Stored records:
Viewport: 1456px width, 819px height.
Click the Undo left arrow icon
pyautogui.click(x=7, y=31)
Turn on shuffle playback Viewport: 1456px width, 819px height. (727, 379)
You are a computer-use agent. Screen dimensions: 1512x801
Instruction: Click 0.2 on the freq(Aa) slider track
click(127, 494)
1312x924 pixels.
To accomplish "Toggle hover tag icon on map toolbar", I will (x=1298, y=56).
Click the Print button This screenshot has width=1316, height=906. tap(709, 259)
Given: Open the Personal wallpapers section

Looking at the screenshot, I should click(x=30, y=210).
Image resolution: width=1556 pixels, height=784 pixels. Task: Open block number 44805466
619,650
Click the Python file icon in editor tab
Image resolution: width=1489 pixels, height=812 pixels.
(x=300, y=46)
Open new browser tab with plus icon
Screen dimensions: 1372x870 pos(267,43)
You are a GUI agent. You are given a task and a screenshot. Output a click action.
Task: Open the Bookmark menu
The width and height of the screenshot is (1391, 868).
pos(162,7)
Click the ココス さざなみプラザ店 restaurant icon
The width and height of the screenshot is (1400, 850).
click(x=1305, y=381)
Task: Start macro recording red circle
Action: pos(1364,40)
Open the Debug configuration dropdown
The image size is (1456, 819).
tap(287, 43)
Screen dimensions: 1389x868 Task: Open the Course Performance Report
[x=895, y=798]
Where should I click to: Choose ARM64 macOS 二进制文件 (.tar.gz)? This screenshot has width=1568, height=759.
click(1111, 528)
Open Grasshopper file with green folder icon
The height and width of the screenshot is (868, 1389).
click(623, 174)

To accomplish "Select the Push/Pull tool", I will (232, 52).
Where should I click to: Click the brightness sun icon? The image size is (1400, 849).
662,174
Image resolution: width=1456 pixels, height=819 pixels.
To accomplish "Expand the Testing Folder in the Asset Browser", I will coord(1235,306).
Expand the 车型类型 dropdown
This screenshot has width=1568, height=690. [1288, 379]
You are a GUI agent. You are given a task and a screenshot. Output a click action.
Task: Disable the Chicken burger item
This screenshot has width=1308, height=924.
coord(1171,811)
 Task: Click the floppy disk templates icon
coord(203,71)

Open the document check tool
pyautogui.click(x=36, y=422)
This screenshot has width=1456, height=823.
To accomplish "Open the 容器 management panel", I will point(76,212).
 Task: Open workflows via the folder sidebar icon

### EXERCISE INSTRUCTIONS
Could you give every entry again, exactly as written?

### THE COMPLETED TASK
Viewport: 1456px width, 819px height.
Click the Undo left arrow icon
pyautogui.click(x=7, y=31)
Turn on shuffle playback Viewport: 1456px width, 819px height. (727, 379)
You are a computer-use agent. Screen dimensions: 1512x801
Instruction: Click 0.2 on the freq(Aa) slider track
click(127, 494)
1312x924 pixels.
To accomplish "Toggle hover tag icon on map toolbar", I will (x=1298, y=56).
Click the Print button This screenshot has width=1316, height=906. tap(709, 259)
Given: Open the Personal wallpapers section

Looking at the screenshot, I should click(x=30, y=210).
Image resolution: width=1556 pixels, height=784 pixels. Task: Open block number 44805466
619,650
Click the Python file icon in editor tab
Image resolution: width=1489 pixels, height=812 pixels.
(x=300, y=46)
Open new browser tab with plus icon
Screen dimensions: 1372x870 pos(267,43)
You are a GUI agent. You are given a task and a screenshot. Output a click action.
Task: Open the Bookmark menu
The width and height of the screenshot is (1391, 868).
pos(162,7)
Click the ココス さざなみプラザ店 restaurant icon
The width and height of the screenshot is (1400, 850).
click(x=1305, y=381)
Task: Start macro recording red circle
Action: pos(1364,40)
Open the Debug configuration dropdown
The image size is (1456, 819).
tap(287, 43)
Screen dimensions: 1389x868 Task: Open the Course Performance Report
[x=895, y=798]
Where should I click to: Choose ARM64 macOS 二进制文件 (.tar.gz)? This screenshot has width=1568, height=759.
click(1111, 528)
Open Grasshopper file with green folder icon
The height and width of the screenshot is (868, 1389).
click(623, 174)

To accomplish "Select the Push/Pull tool", I will (232, 52).
Where should I click to: Click the brightness sun icon? The image size is (1400, 849).
662,174
Image resolution: width=1456 pixels, height=819 pixels.
To accomplish "Expand the Testing Folder in the Asset Browser", I will coord(1235,306).
Expand the 车型类型 dropdown
This screenshot has width=1568, height=690. [1288, 379]
You are a GUI agent. You are given a task and a screenshot. Output a click action.
Task: Disable the Chicken burger item
This screenshot has width=1308, height=924.
coord(1171,811)
 Task: Click the floppy disk templates icon
coord(203,71)

Open the document check tool
pyautogui.click(x=36, y=422)
This screenshot has width=1456, height=823.
To accomplish "Open the 容器 management panel", I will point(76,212).
 Task: Open workflows via the folder sidebar icon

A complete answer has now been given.